Not only does God prepare people with the abilities needed for their assignment, but He also equips them inwardly for the responsibility they are to carry. Any sense of God’s anointing must always be held alongside accountability, fruitfulness, and integrity.

So today, if you are seeking to fill a vacancy, don’t simply rely on instinct or urgency. Prayerfully discern, involve wise counsel, and trust that God will help you recognise the right person for the assignment. When discernment and process walk together, leaders are far less likely to be disappointed.

Work Before the Fall, Toil After the Fall

Before we explore what we call here at UCB the five Cs of recruitment, it’s important to understand a foundational principle: there is a difference between work and toil.

Have you ever noticed that the word work appears in Scripture before the fall, while the word toil appears after the fall?

Genesis 2:15 tells us that God placed Adam in the Garden of Eden to work it and take care of it. Work was not a punishment, it was the very first assignment God gave humanity.

After the fall, however, Genesis 3:17 introduces toil. Toil is described as painful, fatiguing, and burdensome effort. It is not effort itself that defines toil, but effort disconnected from purpose and alignment. This goes a long way toward explaining why so many people experience deep dissatisfaction in their working lives.

Your Job Is Not Your Work

Your work is not your job.

A job is something you are trained for, paid for, and one day may leave behind. A job is often temporary. Your work, however, is what you were created for. It is the unique contribution you bring to the world through your gifts, values, and calling.

Work is not merely about productivity; it is about becoming. From a biblical perspective, work is the expression of who God created you to be. Toil, by contrast, often occurs when someone is capable and hardworking but misaligned with their true assignment.

This does not mean that meaningful work is always easy. Scripture is clear that even those living fully within God’s purposes experience challenge and perseverance. The difference is that aligned work, though demanding, brings fulfilment, while misaligned work drains life.

That is why I often say to my wife Jackie that while one day I may retire from paid employment, I can never retire from what God created me for. I can step away from a role, but not from my purpose.

A Leadership Responsibility

Research tells us that around one third of our lives, approximately 90,000 hours are spent working. That makes leadership decisions around recruitment and placement profoundly significant.

When leaders help people step into roles aligned with their design, they are not just filling vacancies, they are stewarding lives. When people are consistently placed out of alignment, even the most capable individuals can end up toiling rather than working.
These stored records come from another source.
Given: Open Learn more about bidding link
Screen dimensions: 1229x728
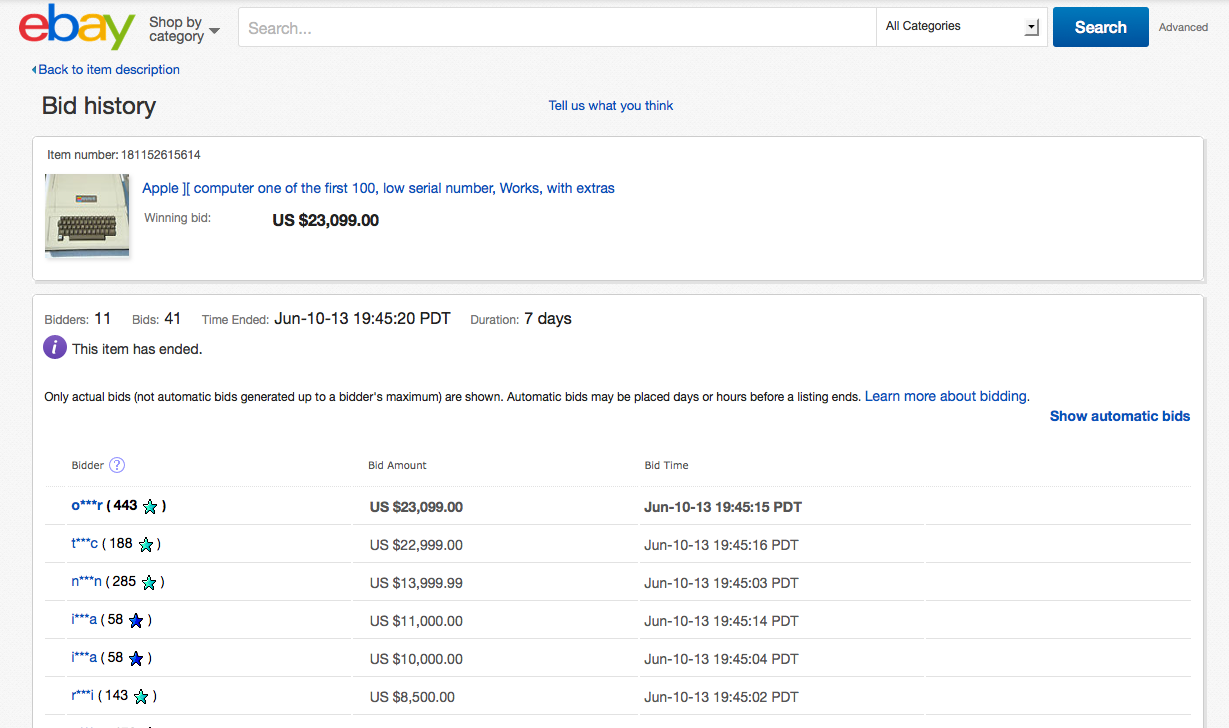Looking at the screenshot, I should click(x=945, y=396).
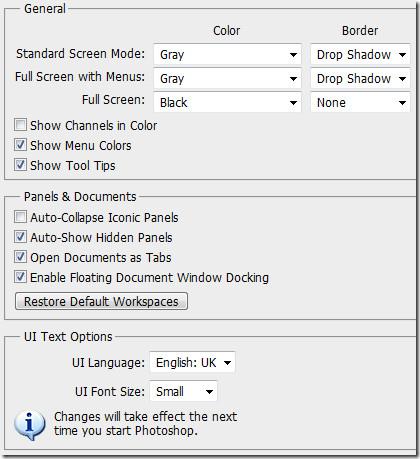Change the UI Language dropdown
420x459 pixels.
(192, 362)

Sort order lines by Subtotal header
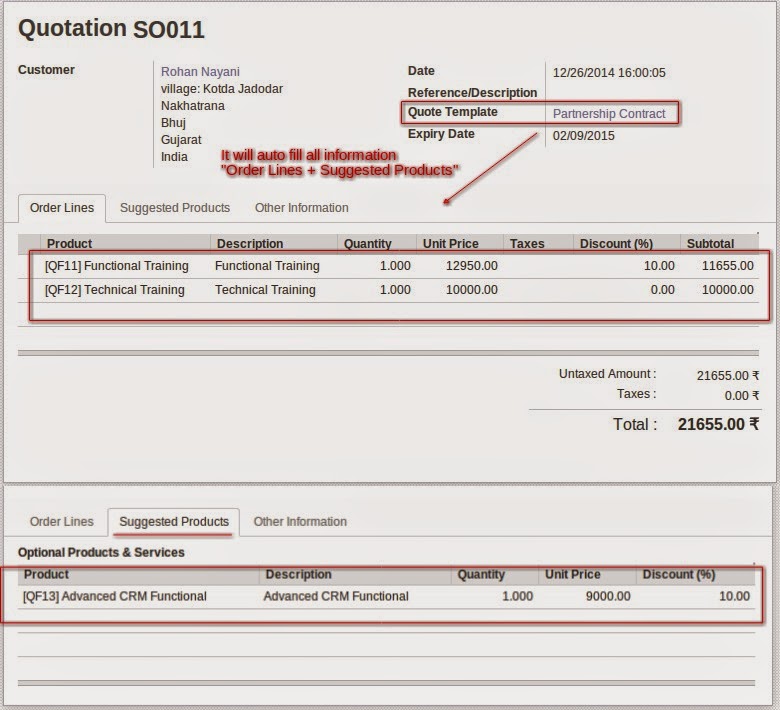tap(710, 244)
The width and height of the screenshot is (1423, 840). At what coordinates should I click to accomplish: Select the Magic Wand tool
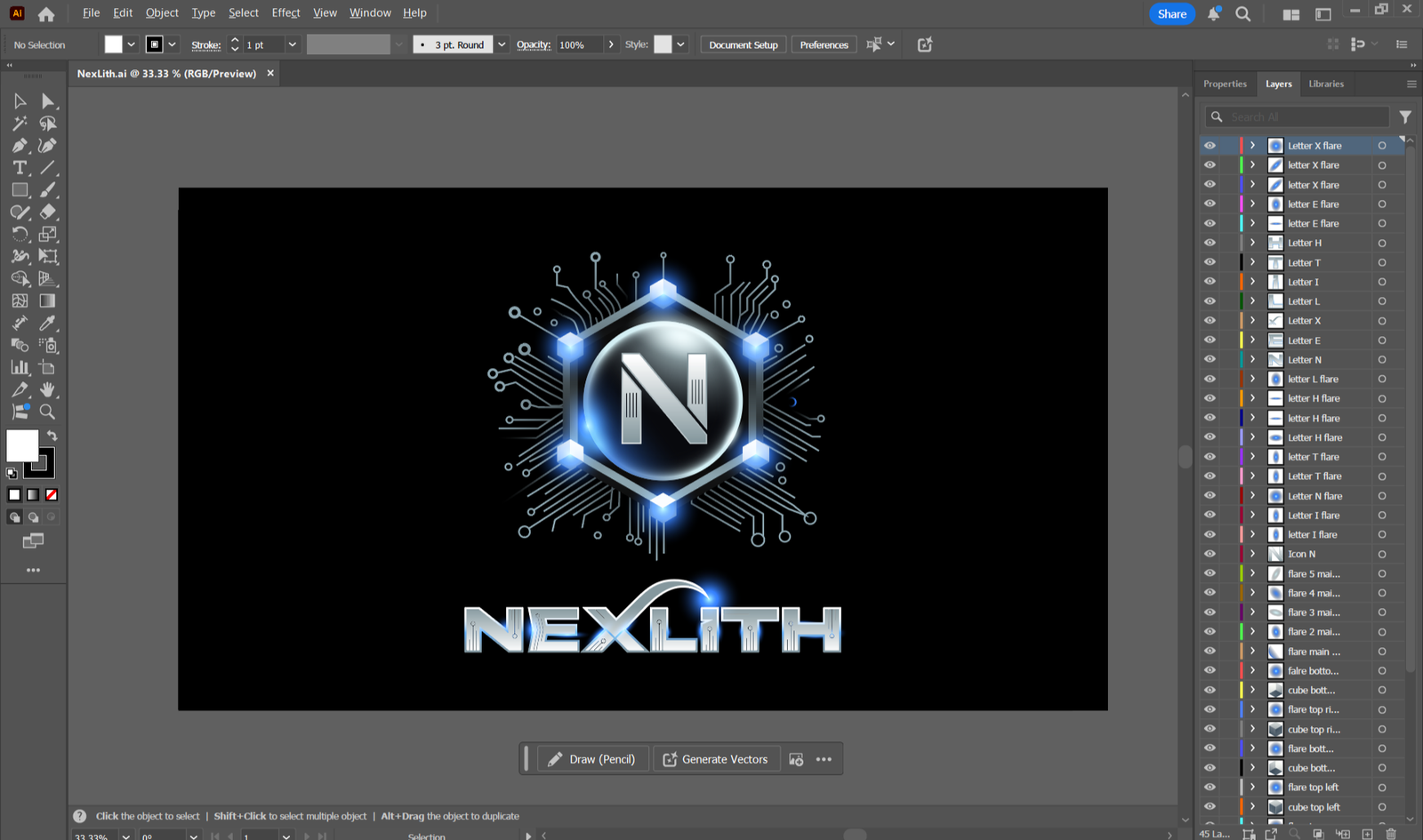[20, 124]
This is why discernment in recruitment matters so deeply.

A Question to Reflect On

So let me leave you with this question:

Are you working – becoming what God created you to be or are you toiling, enduring a role rather than living out your true assignment?

And as leaders, are we creating environments where people can work with purpose, or incidentally placing them in positions where toil becomes inevitable?

Next time, we’ll explore what we call here at UCB the five Cs of recruitment, a framework designed to help leaders discern wisely and place people well.

Until then, let’s be intentional about ensuring that we are truly working, not merely toiling.